Comic strips have been a beloved part of the American newspaper scene for decades. One of the most popular comic strips was “Cathy,” which was created by Cathy Guisewite and ran from 1976 to 2010.

Over the years, readers grew attached to Cathy and her relatable struggles, but eventually, all good things must come to an end. So how did the comic strip Cathy end? Let’s take a closer look.

The Beginnings of Cathy

Cathy Guisewite began her career as a cartoonist in the early 1970s, drawing greeting cards for a company in Michigan. In 1976, she created the character of Cathy and began sending out submissions to various newspapers. The character of Cathy was a single woman in her late twenties who struggled with weight issues, relationships, and balancing work and family life.

The Success of Cathy

“Cathy” quickly became one of the most popular comic strips in America during its run. Readers related to Cathy’s struggles with weight loss and body image, as well as her anxieties about relationships and career success.
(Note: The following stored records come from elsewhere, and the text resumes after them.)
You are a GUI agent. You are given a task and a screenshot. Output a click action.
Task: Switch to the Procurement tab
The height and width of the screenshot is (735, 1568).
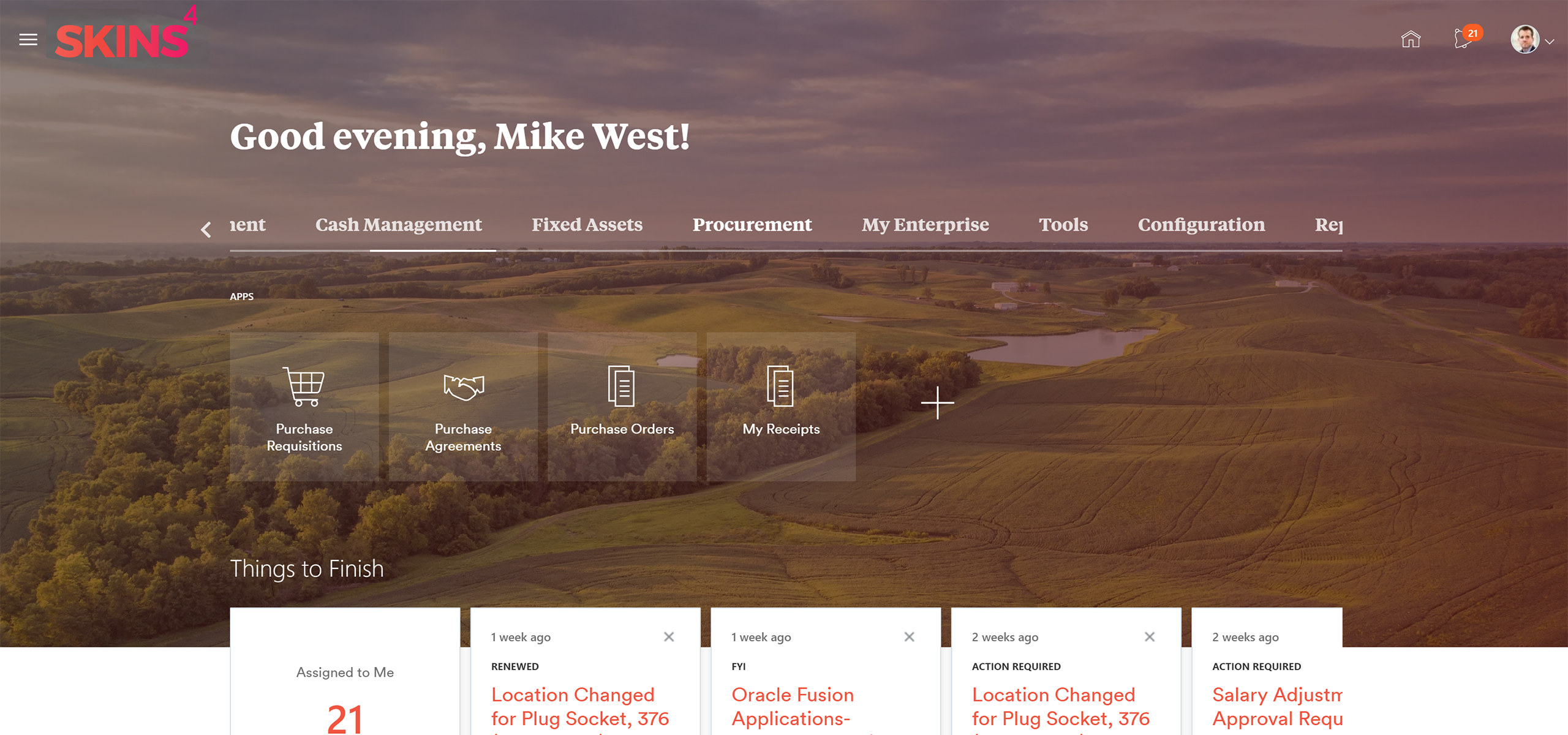click(752, 225)
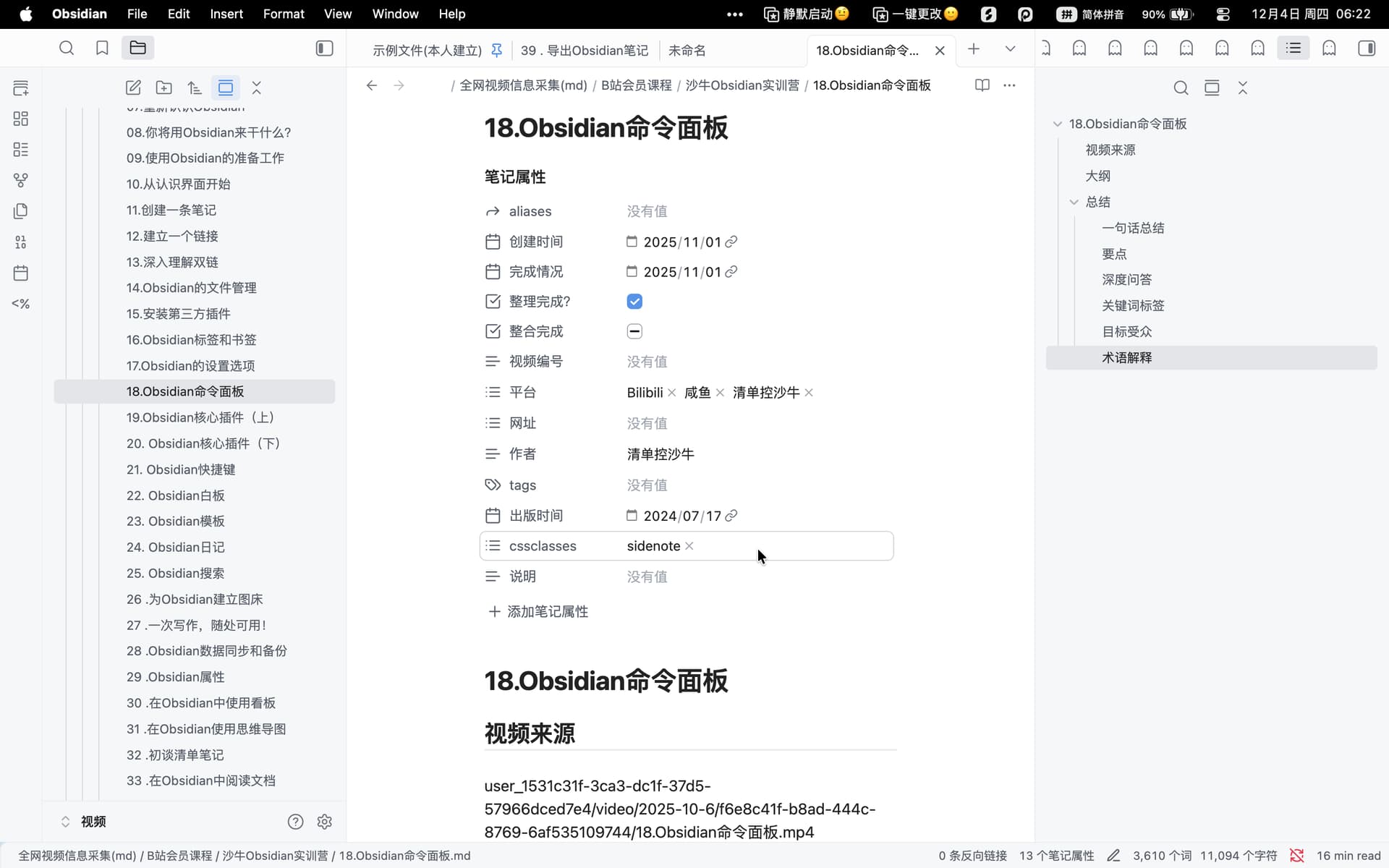Image resolution: width=1389 pixels, height=868 pixels.
Task: Toggle the 整合完成 checkbox
Action: click(634, 331)
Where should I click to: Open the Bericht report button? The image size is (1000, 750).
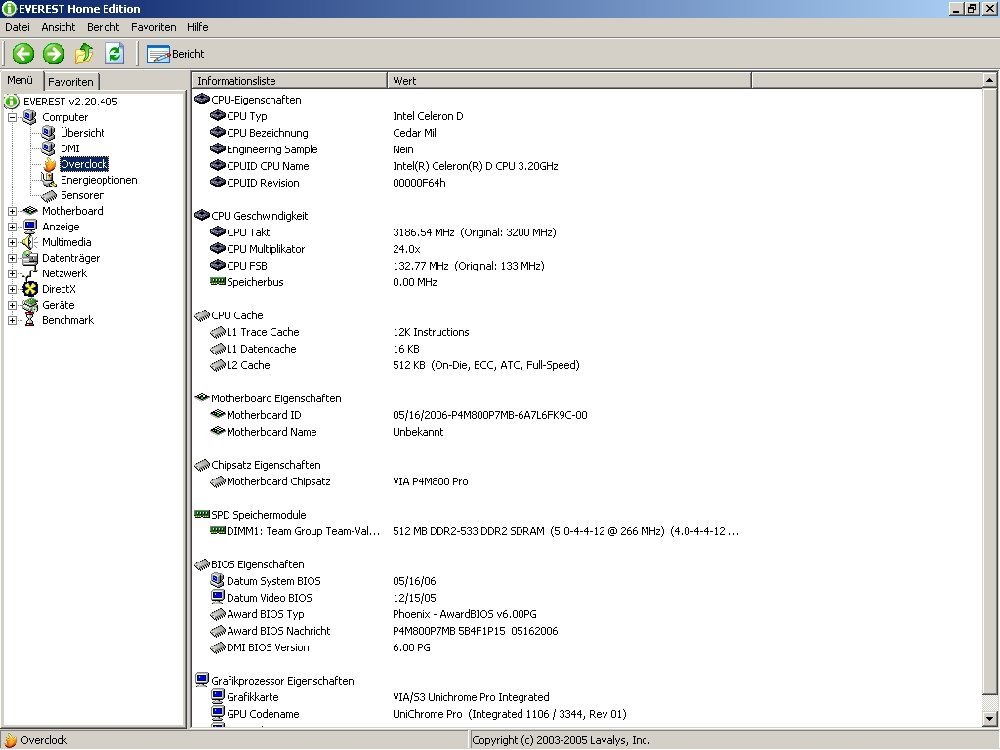click(176, 54)
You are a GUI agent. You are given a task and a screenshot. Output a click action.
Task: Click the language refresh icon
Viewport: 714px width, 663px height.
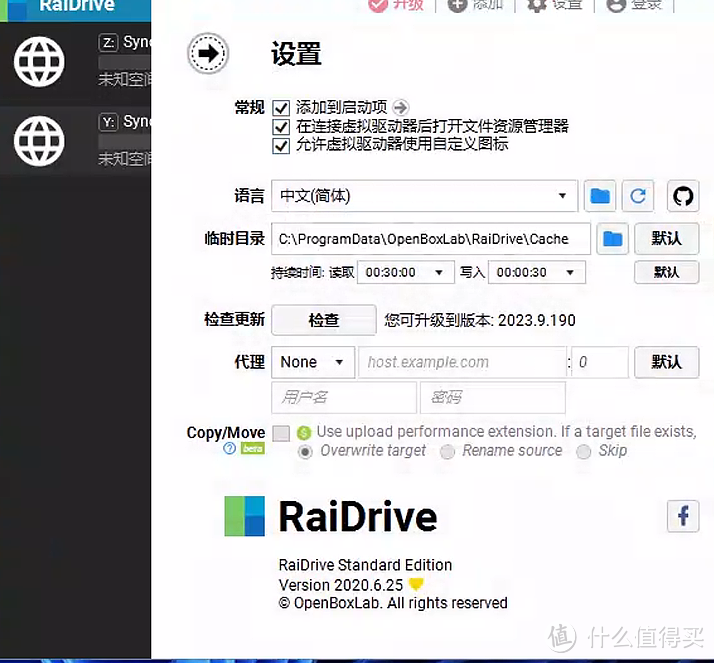(x=638, y=196)
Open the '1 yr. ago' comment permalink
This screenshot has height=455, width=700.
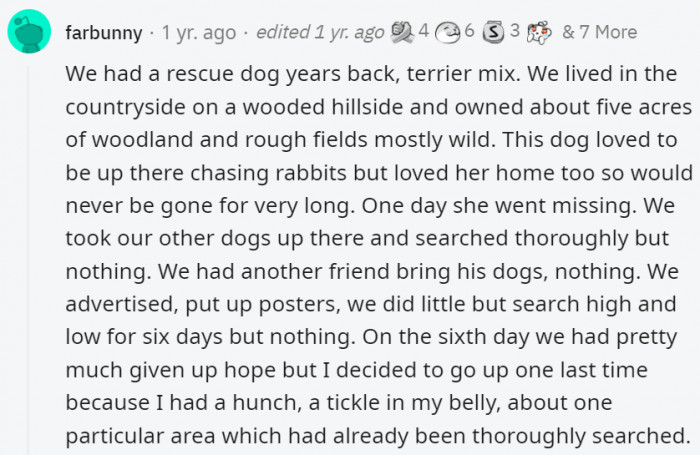[x=199, y=33]
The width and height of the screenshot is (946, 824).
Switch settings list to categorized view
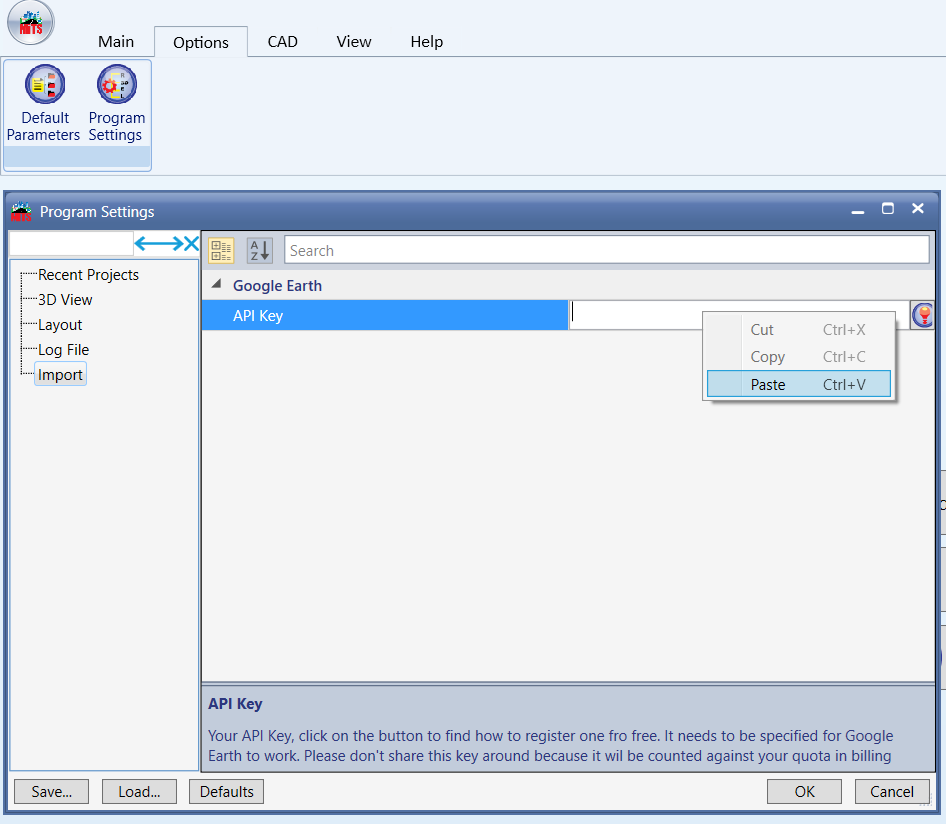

The strip won numerous awards over the years, including an Emmy Award for Outstanding Animated Program in 1987.

The End of “Cathy”

After 34 years of publication, Guisewite announced that she would be retiring “Cathy” in October 2010. The final strip was published on October 3rd, featuring a tearful goodbye from Cathy herself. In an interview with NPR about the ending of “Cathy,” Guisewite said that it was time for both her and the character to move on:

“I think there’s something healthy about taking risks at every age, even when you’re so scared that you can barely breathe..I didn’t want to wake up at 80 years old still saying: ‘Ack! I have to do the strip!'”

The Legacy of “Cathy”

While “Cathy” may no longer be in publication, its legacy lives on. The character of Cathy paved the way for other female comic strip characters, such as Lynn Johnston’s “For Better or For Worse” and Alison Bechdel’s “Dykes to Watch Out For.” The strip also resonated with readers in a way that few others have, capturing the anxieties and struggles of modern women.

In conclusion, while it may have been sad for fans to say goodbye to Cathy after 34 years, it was ultimately a decision made by Guisewite to move on from the strip. The legacy of “Cathy” lives on, inspiring future generations of cartoonists and readers alike.